City Obituary - Kaloo, Jorbagh, South Delhi, & Cholsey, England

City Obituary – Kaloo, Jorbagh, South Delhi, & Cholsey, England

City Obituary - Kaloo, Jorbagh, South Delhi, & Cholsey, England

The passing away of an extraordinary life.

[By Mayank Austen Soofi]

He was born and grew up on the rough Delhi streets. Later in life, when it would rain, he began sleeping on the verandah of a bungalow in Jorbagh colony. The inhabitants of the bungalow once walked to the far side of the neighbourhood for a dinner party. They had just sat down to eat when there was a scratching at the door. It was him, following his destiny.

To reach the dinner party, Kaloo had had to cross the territories of several other stray dogs, find the correct house, climb three flights of stairs and then know to scratch on the door.

From then on, he lived in the bungalow’s indoors, taking his walks outside thrice daily on a lead with friend Rajesh Kumar. Kaloo was better known in the colony than his new parents and people would greet him by name. The landladies, his beloved Sukesh and Sarla aunties, would toss tea biscuits down to him from their balcony. And finally, he emigrated with his parents to a charming village in faraway England, close to the university town of Oxford, where he died this Thursday, aged 17.

“Kaloo was a brave and feisty doggie who will never be forgotten. We buried him under a cherry tree,” says his human mother, Solveig Bang, on WhatsApp from England. “He was the victory of love.”

Biographers might find it impossible to trace his lineage, but to this day Kaloo, the former stray, is fondly remembered by longtime security guards of Gate 1, Jorbagh. He had a somewhat mixed reputation — loved by many but also dreaded for his sudden flashes of anger. He wouldn’t mind an occasional bite of strangers and friends alike. Kaloo became amiable only after being adopted, and receiving unconditional love. He was also the kind of person who didn’t forget his street days and, in fact, convinced his parents to adopt his old friend Brownie, another Jorbagh stray.

He and Brownie’s new home, thousands of miles away, was in Cholsey, a village that Agatha Christie devotees will immediately identify as her burial place.

An hour-long train ride from London, Cholsey is surrounded by meadows, its pathways lined with pink, cerise and white peonies. As in Jorbagh, Kaloo enjoyed a private garden. (The accompanying picture of Kaalu and Brownie enjoying a village meadow was mailed by their mother; the other picture was shot by The Delhi Walla in Kaloo’s Delhi home).

Did he miss Delhi?
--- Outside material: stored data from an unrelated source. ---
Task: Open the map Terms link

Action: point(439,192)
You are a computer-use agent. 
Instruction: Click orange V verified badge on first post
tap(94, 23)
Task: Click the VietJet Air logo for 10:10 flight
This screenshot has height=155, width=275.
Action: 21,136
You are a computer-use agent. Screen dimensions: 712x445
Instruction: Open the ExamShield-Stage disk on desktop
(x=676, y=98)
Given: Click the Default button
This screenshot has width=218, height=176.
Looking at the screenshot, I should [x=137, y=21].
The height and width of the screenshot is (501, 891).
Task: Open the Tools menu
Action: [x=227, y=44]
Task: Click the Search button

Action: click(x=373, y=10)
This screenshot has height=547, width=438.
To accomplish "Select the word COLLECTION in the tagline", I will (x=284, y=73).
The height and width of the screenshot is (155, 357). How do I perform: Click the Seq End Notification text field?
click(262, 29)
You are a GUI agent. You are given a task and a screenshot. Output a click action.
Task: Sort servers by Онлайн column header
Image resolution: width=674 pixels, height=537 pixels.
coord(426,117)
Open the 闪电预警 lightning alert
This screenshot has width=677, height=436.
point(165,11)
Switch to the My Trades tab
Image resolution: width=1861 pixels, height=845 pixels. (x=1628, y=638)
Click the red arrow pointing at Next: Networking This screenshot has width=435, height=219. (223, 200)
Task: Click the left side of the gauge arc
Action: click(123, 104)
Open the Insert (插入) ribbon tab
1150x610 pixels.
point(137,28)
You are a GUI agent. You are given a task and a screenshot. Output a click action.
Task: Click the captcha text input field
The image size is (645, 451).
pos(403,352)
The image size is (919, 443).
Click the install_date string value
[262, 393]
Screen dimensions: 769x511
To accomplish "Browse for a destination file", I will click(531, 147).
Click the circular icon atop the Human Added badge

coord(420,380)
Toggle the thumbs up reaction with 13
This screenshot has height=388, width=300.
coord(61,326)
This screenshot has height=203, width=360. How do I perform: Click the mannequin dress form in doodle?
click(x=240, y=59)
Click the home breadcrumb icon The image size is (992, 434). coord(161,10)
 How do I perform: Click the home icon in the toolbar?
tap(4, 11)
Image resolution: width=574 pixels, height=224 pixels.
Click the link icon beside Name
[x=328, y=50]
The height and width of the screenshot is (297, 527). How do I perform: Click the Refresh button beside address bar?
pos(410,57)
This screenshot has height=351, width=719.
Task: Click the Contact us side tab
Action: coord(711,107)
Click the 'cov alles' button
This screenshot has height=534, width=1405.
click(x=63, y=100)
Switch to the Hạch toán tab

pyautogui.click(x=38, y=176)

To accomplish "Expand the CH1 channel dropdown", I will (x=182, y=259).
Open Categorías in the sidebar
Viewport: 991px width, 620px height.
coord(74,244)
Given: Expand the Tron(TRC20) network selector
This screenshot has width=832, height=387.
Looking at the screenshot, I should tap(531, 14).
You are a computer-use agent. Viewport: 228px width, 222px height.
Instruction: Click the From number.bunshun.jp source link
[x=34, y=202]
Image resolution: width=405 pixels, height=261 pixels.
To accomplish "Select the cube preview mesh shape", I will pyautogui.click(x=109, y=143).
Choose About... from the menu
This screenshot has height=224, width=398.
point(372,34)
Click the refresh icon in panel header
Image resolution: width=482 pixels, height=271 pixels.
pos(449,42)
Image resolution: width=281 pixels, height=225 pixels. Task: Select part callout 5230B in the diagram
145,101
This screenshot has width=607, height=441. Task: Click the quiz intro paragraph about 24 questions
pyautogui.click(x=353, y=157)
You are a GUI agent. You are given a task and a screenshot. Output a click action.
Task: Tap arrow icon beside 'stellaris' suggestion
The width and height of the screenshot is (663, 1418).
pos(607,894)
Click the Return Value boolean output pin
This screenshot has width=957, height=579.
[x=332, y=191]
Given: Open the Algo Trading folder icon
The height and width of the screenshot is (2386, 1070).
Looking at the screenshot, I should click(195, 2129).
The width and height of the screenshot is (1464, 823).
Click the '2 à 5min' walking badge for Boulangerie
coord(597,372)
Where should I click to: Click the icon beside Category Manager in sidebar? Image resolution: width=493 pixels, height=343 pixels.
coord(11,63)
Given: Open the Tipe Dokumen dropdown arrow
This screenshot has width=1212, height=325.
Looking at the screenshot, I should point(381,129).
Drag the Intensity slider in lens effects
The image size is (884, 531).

When it came to the city of his birth, Kaloo kept his feelings to himself. “But he still understood some Hindi—aaja, bhaitho, dost, paani,” says his mother.

Scrambling under a day bed on hot days, Kaloo, in England, would imagine he was still lying under the parked cars of Delhi, waiting to sink his enamel into passing joggers.

This fateful Thursday, when he stepped out into the garden at dawn, Kaloo saw a little hedgehog cross his path. (He never learned his lesson with hedgehogs, routinely putting his jaws gently around them before remembering why he shouldn’t.) He then made one final inspection of the grounds before lying down under the apple tree.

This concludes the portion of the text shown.